Marcas do que se foi

Noite de terça-feira 16 de agosto. Em um aconchegante e notório café bar no coração da Savassi, entre uma caipirinha e outra intercalada por chopp artesanal mineiro, Paul Ford, coordenador geral da equipe olímpica do Reino Unido, olha nos olhos do interlocutor e dispara:

“Você tem o melhor centro de treinamento da América Latina. Cuide para que isso não acabe.”

Ao ouvir isso, o doutor em educação física Luciano Sales Prado sorri, orgulhoso. Ele é o diretor do Centro de Treinamento Esportivo (CTE) da Universidade Federal de Minas Gerais (UFMG), que sediou por 30 dias a preparação de grande parte do Team GB, como é conhecido o time olímpico britânico.

Paul Ford se encantou não só pelo imponente CTE que custou R$ 44 milhões ao governo estadual e à UFMG, mas também por BH. Quis uma despedida em grande estilo da capital mineira, com uma noite regada a cachaça e cerveja, e com direito a muita carne.

Paul estava acompanhado do assistente Lewis Coggins e de outros dois integrantes da comissão técnica do Team GB. O quarteto foi ciceroneado por Luciano e por Anna Pimenta, que atuou como assessora do time britânico no Brasil.

“Eles (os britânicos) ficavam olhando para a caipirinha e dizendo: ‘isso é fantático, é maravilhoso, sensacional!!!'”, conta Luciano, às gargalhadas.

Já bem animadinhos, após incontáveis rodadas do legendário drink nacional, a patota esticou a noite do café a um famoso restaurante especializado em rodízio de carnes nobres. E os elogios passaram da caipirinha às picanhas.

Luciano Sales recebe homenagem dos britânicos do Team GB  pelo bebê que vem aí
Luciano Sales recebe homenagem dos britânicos do Team GB pelo bebê que vem aí

“Sensacional, sensacional!”, repetiam os ingleses aos brasileiros.

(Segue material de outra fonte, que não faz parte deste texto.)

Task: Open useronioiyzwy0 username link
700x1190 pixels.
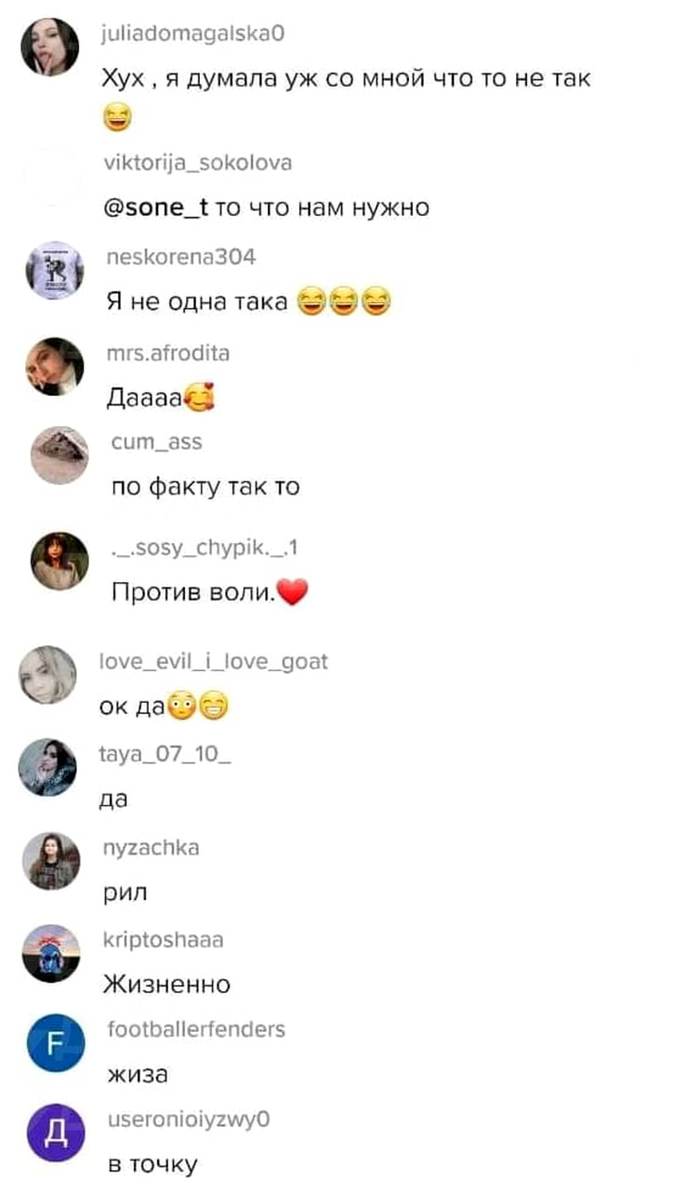Action: (188, 1119)
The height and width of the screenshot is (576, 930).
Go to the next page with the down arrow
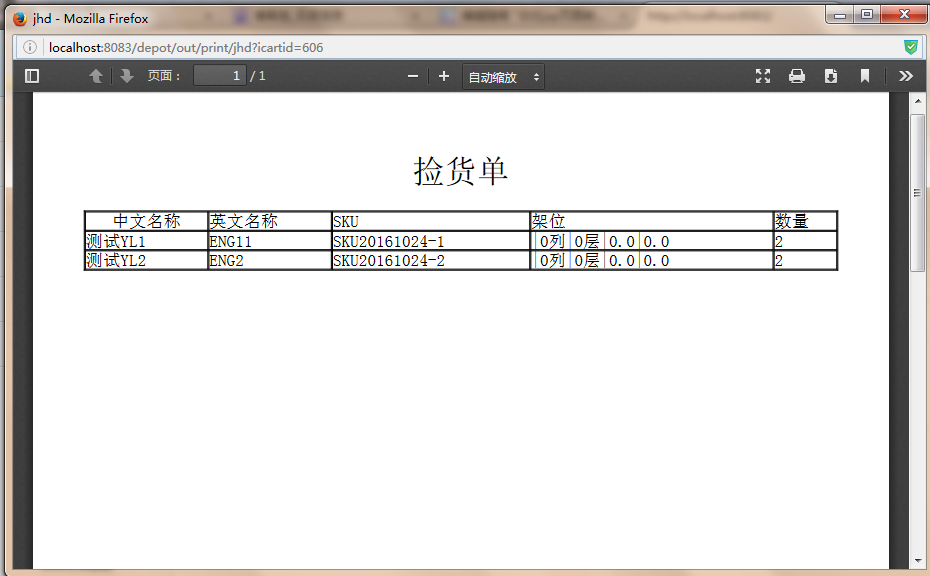coord(126,75)
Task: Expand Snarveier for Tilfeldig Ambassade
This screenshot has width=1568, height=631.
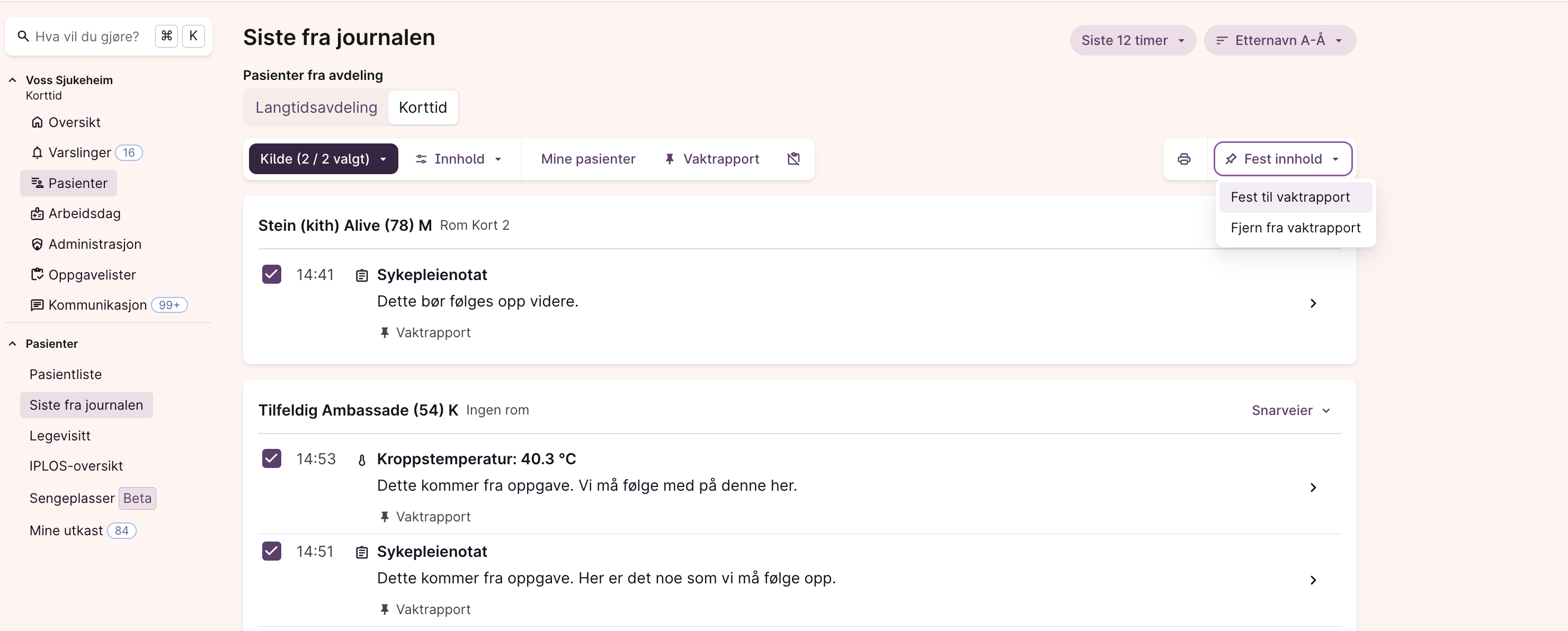Action: (1290, 410)
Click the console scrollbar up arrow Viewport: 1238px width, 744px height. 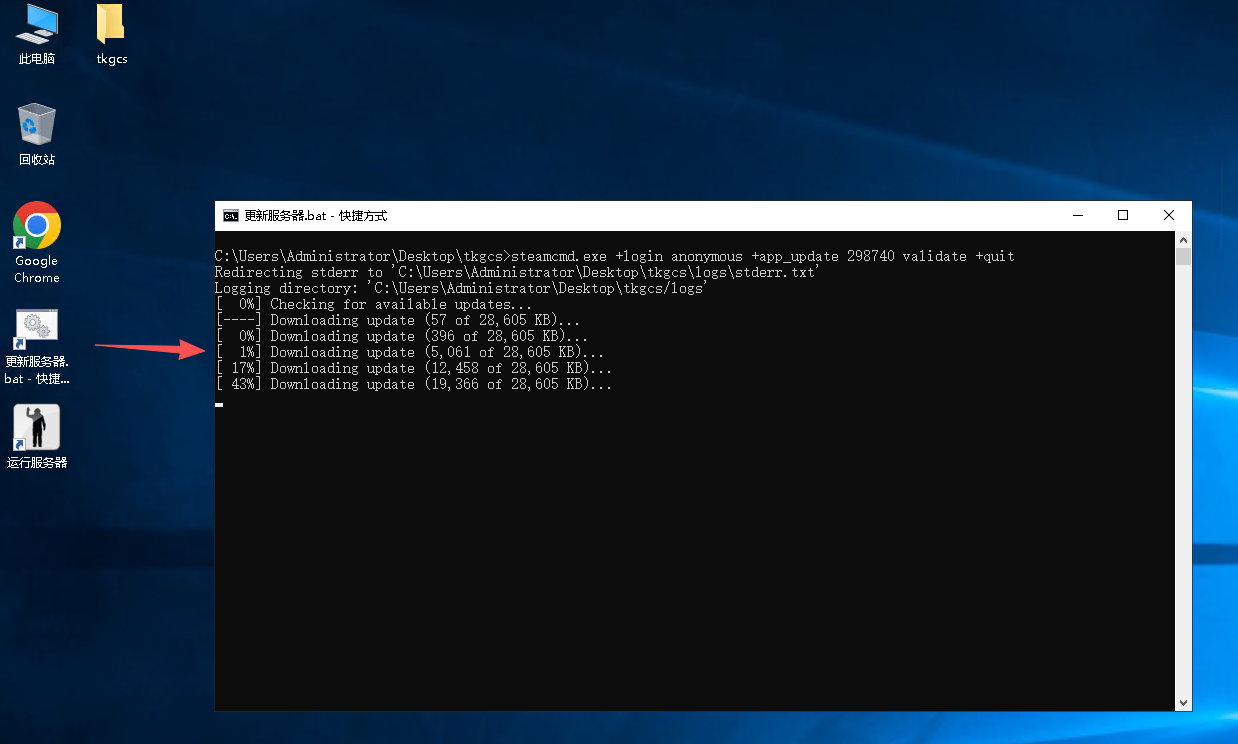[1183, 240]
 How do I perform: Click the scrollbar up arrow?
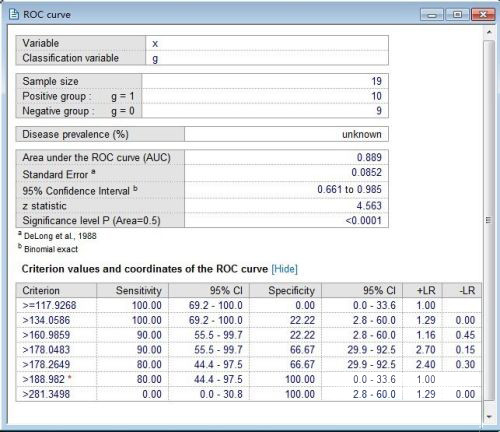pyautogui.click(x=489, y=33)
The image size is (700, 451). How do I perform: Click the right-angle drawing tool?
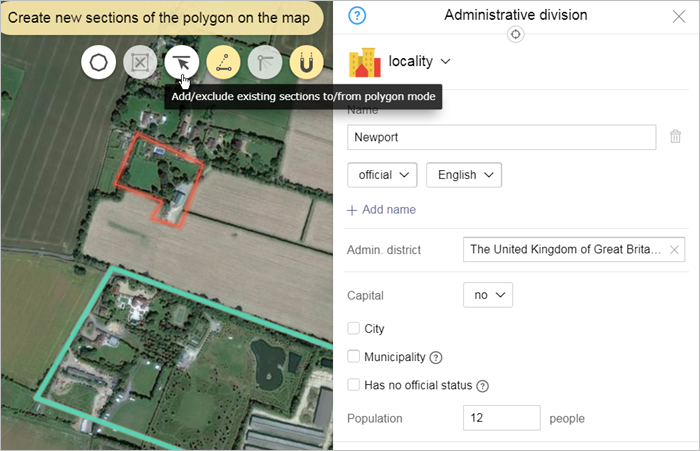pyautogui.click(x=265, y=63)
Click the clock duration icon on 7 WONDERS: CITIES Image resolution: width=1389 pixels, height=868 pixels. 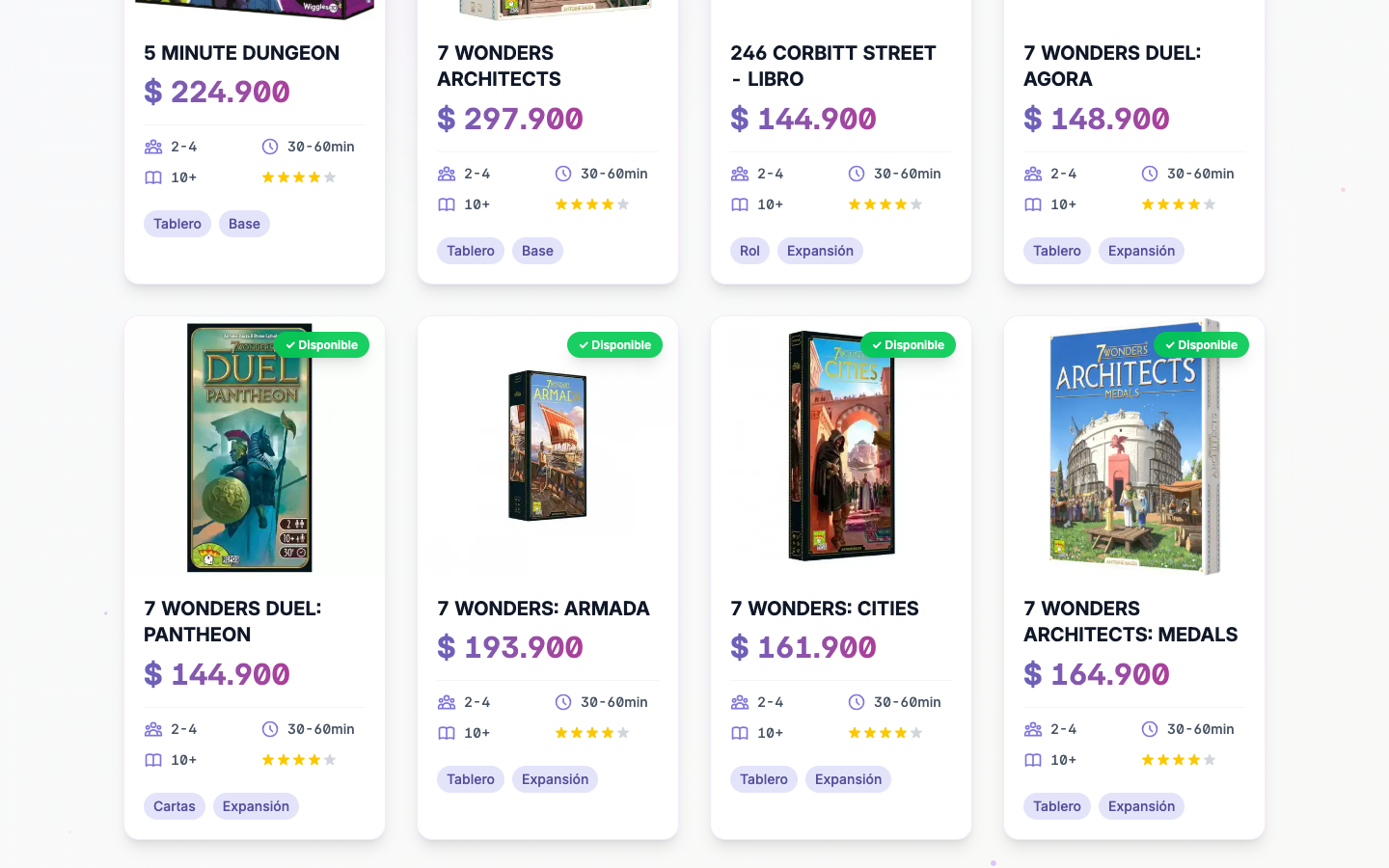click(855, 702)
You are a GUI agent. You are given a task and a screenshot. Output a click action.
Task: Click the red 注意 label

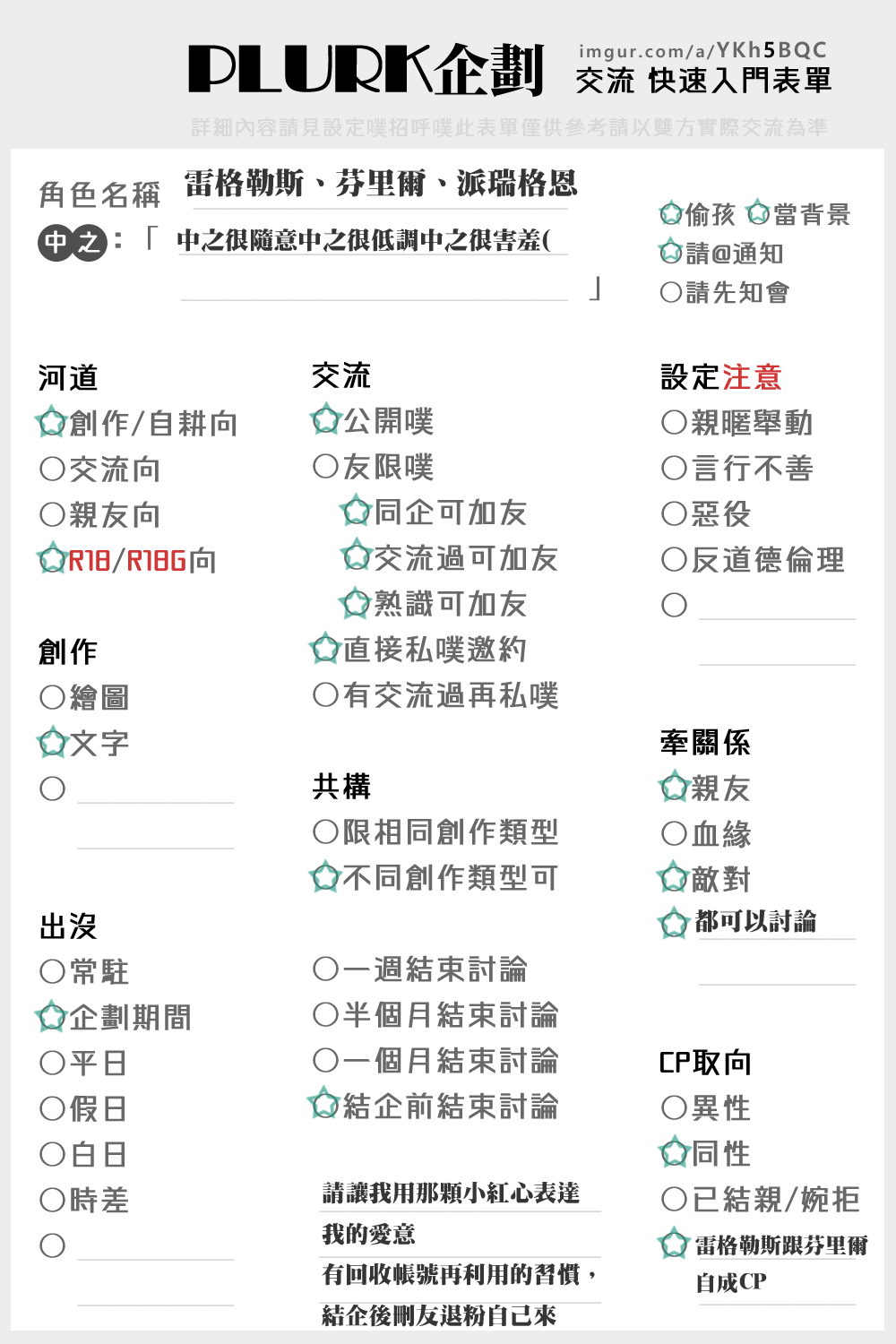click(x=752, y=377)
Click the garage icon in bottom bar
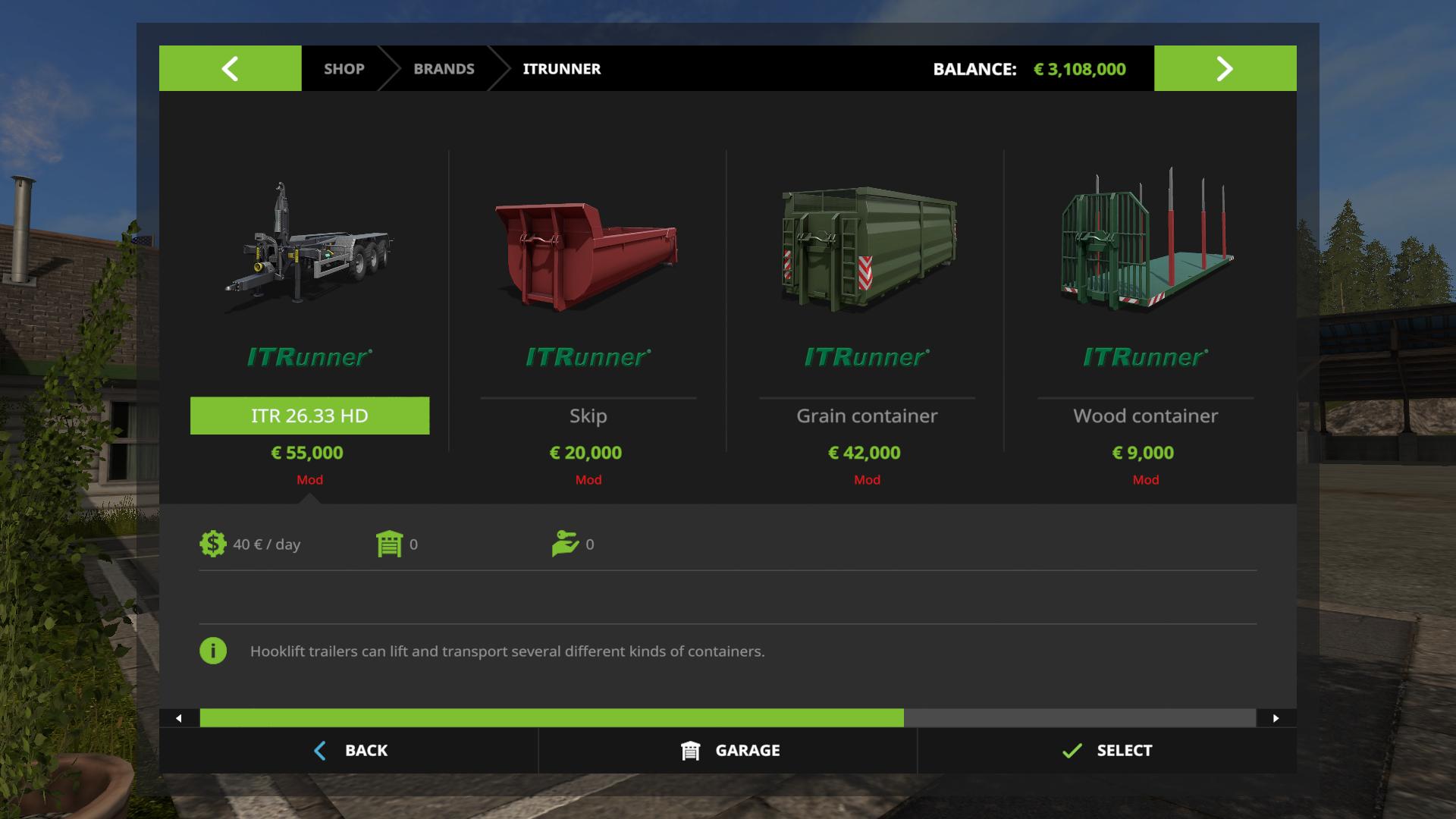Screen dimensions: 1456x819 (690, 751)
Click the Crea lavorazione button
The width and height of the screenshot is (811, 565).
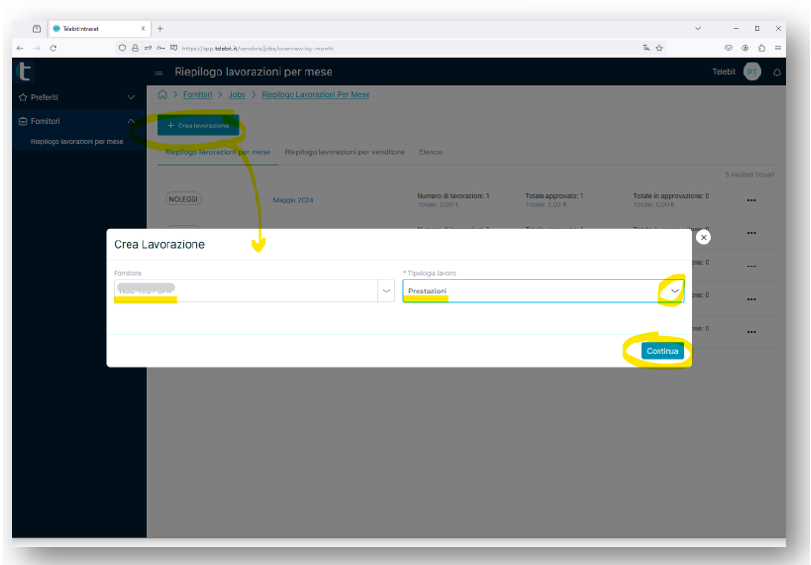click(198, 126)
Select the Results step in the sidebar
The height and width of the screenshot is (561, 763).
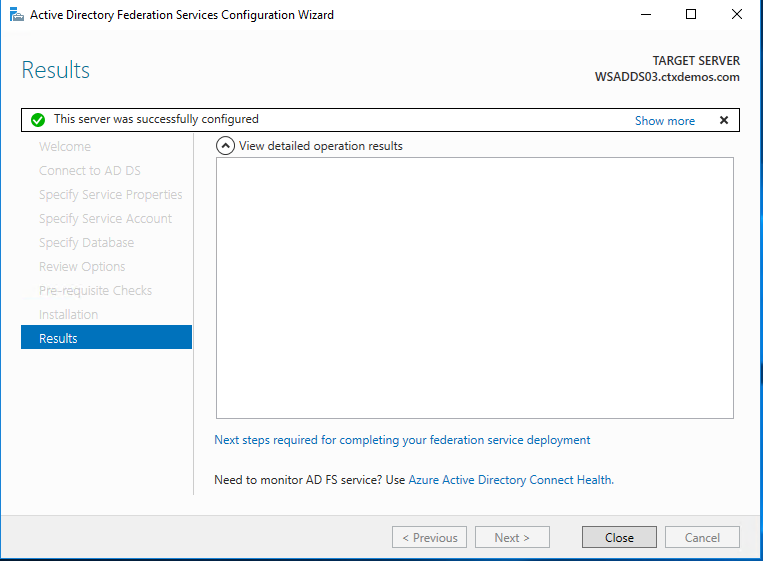pos(106,338)

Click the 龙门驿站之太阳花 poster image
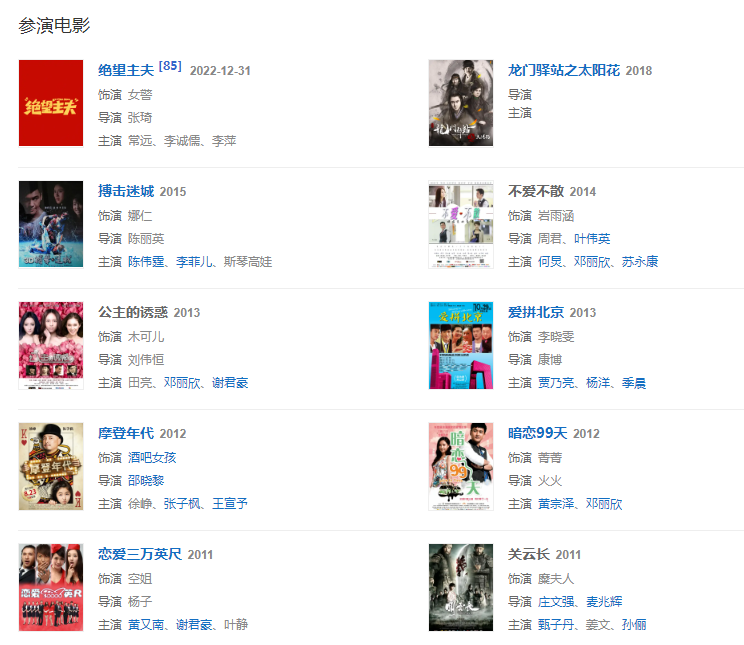coord(461,103)
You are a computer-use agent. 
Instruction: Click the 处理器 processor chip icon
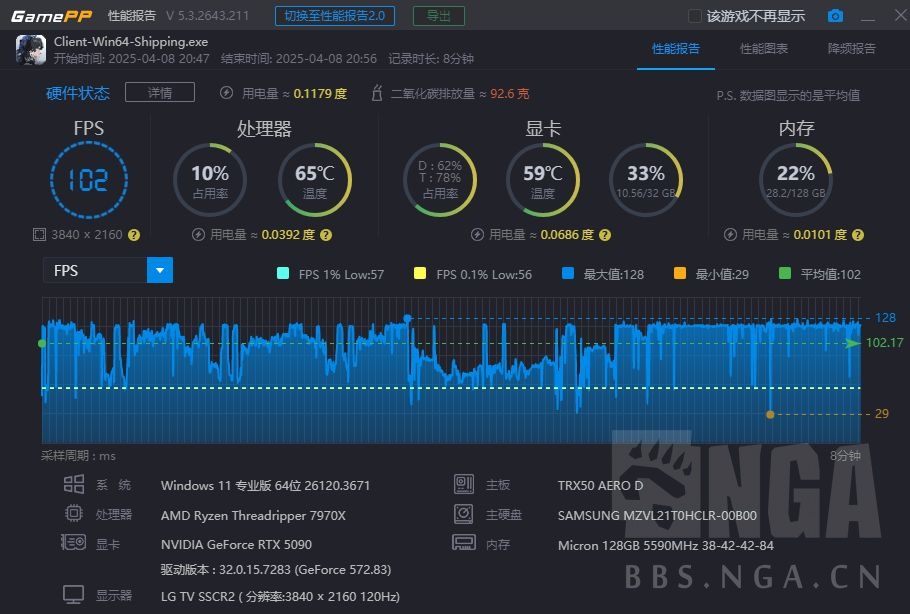point(72,514)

Os laços com os visitantes ficaram tão fortes que Luciano recebeu até uma homenagem informal já no momento da sobremesa. Com a namorada Cecília grávida de apenas três semanas, ele ouviu dos gringos um happy birthday ao futuro bebê, com direito a vela faísca.

“O restaurante parou… (Risos). Eu disse a eles: ‘eu era um cara normal quando vocês chegaram ao Brasil. Agora vocês vão embora e eu vou ser pai de novo”, relata Luciano.

Os britânicos deixaram muita coisa além da amizade. A passagem rendeu à UFMG 85 mil libras esterlinas, o equivalente a cerca de R$ 360 mil. O Team GB ainda doou equipamentos de treinamento de força e fisioterapia à academia do CTE, avaliados em quase R$ 50 mil. O sofá nas cores da bandeira britânica no hall de entrada do CTE também ficam como presente.

Diretor Luciano mostra equipamentos de treino de força herdados do Team GB pela academia do CTE  da UFMG
Diretor Luciano mostra equipamentos de treino de força herdados do Team GB pela academia do CTE da UFMG

Um intercâmbio técnico-científico firmado entre a UFMG e a BOA (Associação Olímpica Britânica) e a BPA (Associação Paralímpica Britânica) promete render estudos e pesquisas relevantes.

Já há pelo menos três projetos de pesquisa definidos em conjunto. Um é sobre legado olímpico e outro sobre os efeitos do estresse nos atletas durante o período de preparação olímpica em diferentes contextos culturais de várias delegações.

Um ainda mais curioso é sobre os efeitos do açaí em respostas dos atletas às     diferentes cargas de treinamento. Este estudo será feito por Luciano e por Nathan Lewis, fisioterapeuta do Instituto Britânico de Esportes.

Entre dividendos e legados científicos, ficaram também brindes e lembranças. Bonés, camisas, toucas de natação, bottons e outros itens do Team GB foram distribuídos a diversos funcionários do CTE. Israel Bueno, gerente administrativo do CTE, ganhou boné e camisa, por exemplo.

Enfim… Uai e why nunca foram tão íntimos. E a história vai ganhar novos capítulos.

Nesta terça-feira (23), é a vez da delegação paralímpica do Reino Unido aportar por aqui, onde também vai se preparar com vistas à Paralimpíada do Rio 2016.